* _What is expected_
Reproduce the data verbatim, from the line containing "Image resolution: width=1252" through the line containing "Looking at the screenshot, I should (604, 228).", inclusive of both, and output nothing else.
[BEGIN Task inputs]
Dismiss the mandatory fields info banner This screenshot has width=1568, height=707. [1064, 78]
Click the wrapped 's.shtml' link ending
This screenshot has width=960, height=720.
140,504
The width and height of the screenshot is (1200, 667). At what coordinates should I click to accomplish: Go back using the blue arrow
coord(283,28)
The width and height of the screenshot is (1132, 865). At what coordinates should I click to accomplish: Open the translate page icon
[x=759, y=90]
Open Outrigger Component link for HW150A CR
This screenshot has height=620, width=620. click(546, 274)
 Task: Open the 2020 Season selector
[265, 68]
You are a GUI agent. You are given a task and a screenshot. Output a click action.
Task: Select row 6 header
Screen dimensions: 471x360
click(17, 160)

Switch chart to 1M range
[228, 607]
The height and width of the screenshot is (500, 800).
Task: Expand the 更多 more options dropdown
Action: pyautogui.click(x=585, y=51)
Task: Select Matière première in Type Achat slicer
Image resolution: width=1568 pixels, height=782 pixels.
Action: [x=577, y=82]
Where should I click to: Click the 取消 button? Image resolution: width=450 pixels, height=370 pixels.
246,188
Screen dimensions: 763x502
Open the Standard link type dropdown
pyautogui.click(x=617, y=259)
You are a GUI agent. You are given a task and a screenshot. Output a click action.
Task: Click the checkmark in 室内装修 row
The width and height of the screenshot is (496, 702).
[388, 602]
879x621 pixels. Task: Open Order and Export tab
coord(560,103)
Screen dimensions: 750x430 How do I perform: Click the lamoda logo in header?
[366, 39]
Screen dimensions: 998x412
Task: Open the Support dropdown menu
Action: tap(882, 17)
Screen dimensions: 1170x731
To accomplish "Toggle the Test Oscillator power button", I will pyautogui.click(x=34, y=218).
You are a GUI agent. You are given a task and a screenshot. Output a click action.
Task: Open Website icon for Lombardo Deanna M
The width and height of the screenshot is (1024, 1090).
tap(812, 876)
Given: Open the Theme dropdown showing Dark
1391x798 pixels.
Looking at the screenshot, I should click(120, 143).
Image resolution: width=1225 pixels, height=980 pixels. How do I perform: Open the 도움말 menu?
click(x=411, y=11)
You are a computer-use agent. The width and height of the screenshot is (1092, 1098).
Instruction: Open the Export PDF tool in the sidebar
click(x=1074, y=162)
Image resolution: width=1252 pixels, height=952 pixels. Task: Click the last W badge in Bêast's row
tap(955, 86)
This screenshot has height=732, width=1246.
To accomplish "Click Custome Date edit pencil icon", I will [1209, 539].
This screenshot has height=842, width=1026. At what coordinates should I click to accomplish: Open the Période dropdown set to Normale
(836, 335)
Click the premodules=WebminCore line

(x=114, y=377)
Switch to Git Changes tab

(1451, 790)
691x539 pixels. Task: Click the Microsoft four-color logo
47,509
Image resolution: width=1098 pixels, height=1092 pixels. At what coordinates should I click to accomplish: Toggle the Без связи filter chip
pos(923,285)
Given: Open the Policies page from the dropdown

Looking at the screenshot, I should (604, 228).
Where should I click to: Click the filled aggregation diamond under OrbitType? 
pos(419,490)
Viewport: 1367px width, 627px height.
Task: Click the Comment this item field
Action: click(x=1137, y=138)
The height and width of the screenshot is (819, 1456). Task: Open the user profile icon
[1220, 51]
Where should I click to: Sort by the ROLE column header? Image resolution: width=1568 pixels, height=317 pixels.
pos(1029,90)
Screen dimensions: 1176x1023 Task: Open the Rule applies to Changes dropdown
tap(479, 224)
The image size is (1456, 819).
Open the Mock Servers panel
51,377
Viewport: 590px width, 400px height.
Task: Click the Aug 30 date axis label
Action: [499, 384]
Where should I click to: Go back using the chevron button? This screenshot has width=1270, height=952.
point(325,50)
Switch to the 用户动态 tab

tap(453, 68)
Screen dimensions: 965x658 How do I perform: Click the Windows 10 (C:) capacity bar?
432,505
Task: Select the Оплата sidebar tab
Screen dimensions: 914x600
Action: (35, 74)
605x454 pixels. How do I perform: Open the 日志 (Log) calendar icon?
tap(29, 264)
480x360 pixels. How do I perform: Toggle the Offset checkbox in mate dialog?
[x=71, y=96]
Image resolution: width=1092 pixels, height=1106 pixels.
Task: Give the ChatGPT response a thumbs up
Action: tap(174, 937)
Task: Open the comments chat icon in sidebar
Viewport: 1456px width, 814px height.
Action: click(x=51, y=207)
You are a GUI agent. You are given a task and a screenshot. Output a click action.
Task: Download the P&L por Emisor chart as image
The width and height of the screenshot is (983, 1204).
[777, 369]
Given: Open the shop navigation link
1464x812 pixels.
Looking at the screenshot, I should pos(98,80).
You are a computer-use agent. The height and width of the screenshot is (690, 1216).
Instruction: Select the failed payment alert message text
[END Task inputs]
* _Answer to the task_
Image resolution: width=1252 pixels, height=952 pixels. Task: Click the last W badge in Bêast's row
tap(955, 86)
This screenshot has height=732, width=1246.
To accomplish "Click Custome Date edit pencil icon", I will [1209, 539].
This screenshot has height=842, width=1026. At what coordinates should I click to accomplish: Open the Période dropdown set to Normale
(836, 335)
Click the premodules=WebminCore line

(x=114, y=377)
Switch to Git Changes tab

(1451, 790)
691x539 pixels. Task: Click the Microsoft four-color logo
47,509
Image resolution: width=1098 pixels, height=1092 pixels. At what coordinates should I click to accomplish: Toggle the Без связи filter chip
pos(923,285)
Given: Open the Policies page from the dropdown

Looking at the screenshot, I should (604, 228).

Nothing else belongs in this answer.